I think you are talking about the weather station and WI here…Rachio uses the PWS network from WI to manage the weather information that the controller uses. It’s just an easy way for them to aggregate a ton of weather station data for their use in the controller. To my knowledge all “smart” controllers are going to use WI or similar systems.
As for the web use, I don’t know what to tell you there. If all you want is to be able to control the controller from your phone, there are probably other units out there. If you want a true “smart” controller, they are all going to connect to the cloud in some fashion.
Yes you can select the the Weather network with WI OR you can select a INDIVIDUAL PWS in the app. So I ask again why can’t I just use my PWS with out signing up for weather underground? They are on the same network no need to go to the cloud and back. I compare this to the soil moisture meter that Rachio just asked about. You wont have to send that information to the cloud (I don’t think) to use the data at your location it will just plug into the Rachio controller. Would Rachio use a aggregate of nearby data to compute soil moisture or just use yours? I believe they will directly use yours. So why not my PWS? I really don’t think the cloud is all that reliable being a former IT tech. Does anybody else feel this way or am I all alone in the wilderness.
Not only do you have to connect your Davis Vantage Vue to WU, you need another piece of equipment to do that called a Meteobridge.
The Meteobridge polls the weather information on your Davis and formats it to what is required for services like PWS Weather, Weather Underground, Ambient Weather, and others, and then uploads the data to those sites.

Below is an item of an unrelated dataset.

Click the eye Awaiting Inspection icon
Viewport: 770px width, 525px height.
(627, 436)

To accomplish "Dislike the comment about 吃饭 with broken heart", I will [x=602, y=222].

The Meteobridge can use WiFi or wired Ethernet so you should at least be happy with that.
Don’t ask me why Davis cannot directly talk to WU.
I suspect Rachio could talk directly to Davis, after all the Meteobridge does. I suspect because there are so many different weather stations that Rachio would rather leave the job of interfacing to others and just have one interface to WU.
You can build your own if you are Linux savy or purchase one. I installed one some years ago and it has worked flawlessly.
For more details:
Regarding the Rachio WiFi interface, if you have a solid WiFi setup you should not have any problems. It is not glitchy and reconnects well after power failures, etc.
Holy BLEEP. Another wifi device costing more money just so I can get data from the PWS 35 feet to the Rachio after the data goes all around the world. This just seems a little to much to me.
It sounds like the Rachio is not for you. When you buy one of these devices, a major part of that purchase is their weather intelligence network. The hardware and cloud service work hand in hand and are integral to each other. There are great benefits to this, as long as you have good weather stations in your area. For instance, not only has my Rachio, using the Flex Daily schedule and WI, delayed watering due to rain, but I have also seen it delay when there is a good chance of rain in the FORECAST. You can’t get that with your own weather station, unless it is tied to a forecasting network as well.
My Wifi has never been a problem and I have a big house with lots of walls. (Always opt for 2Ghz Wifi if you are having issues with 5Ghz as it travels through walls better and is plenty fast enough for most applications.)
To late I already have one and it is using the weather intelligence. But I was hoping to get hyper local data (my data) and not a average of what ever is out there close to me. I quote you “There are great benefits to this, as long as you have good weather stations in your area”. So who is deciding which PWS around me are “good”. I know mine is “good” but not so sure of others. Now if the Rachio was truly smart it would use my local data and do forecasting from where ever they get that data from. I know everyone what’s to be connected to the world every second of the day, but me not so much.
What I’m saying is, not all the data that Rachio needs will be gathered by your weather station. Forecasting is one example but there could be others. I don’t know the details of their algorithms. So for them to make an allowance to take your weather station into account is some programming. It is up to them if the number of people with a station such as yours is worth the programming and ongoing support required to make those changes. If you made the suggestion it is in the hopper and will make it to the top should it warrant it.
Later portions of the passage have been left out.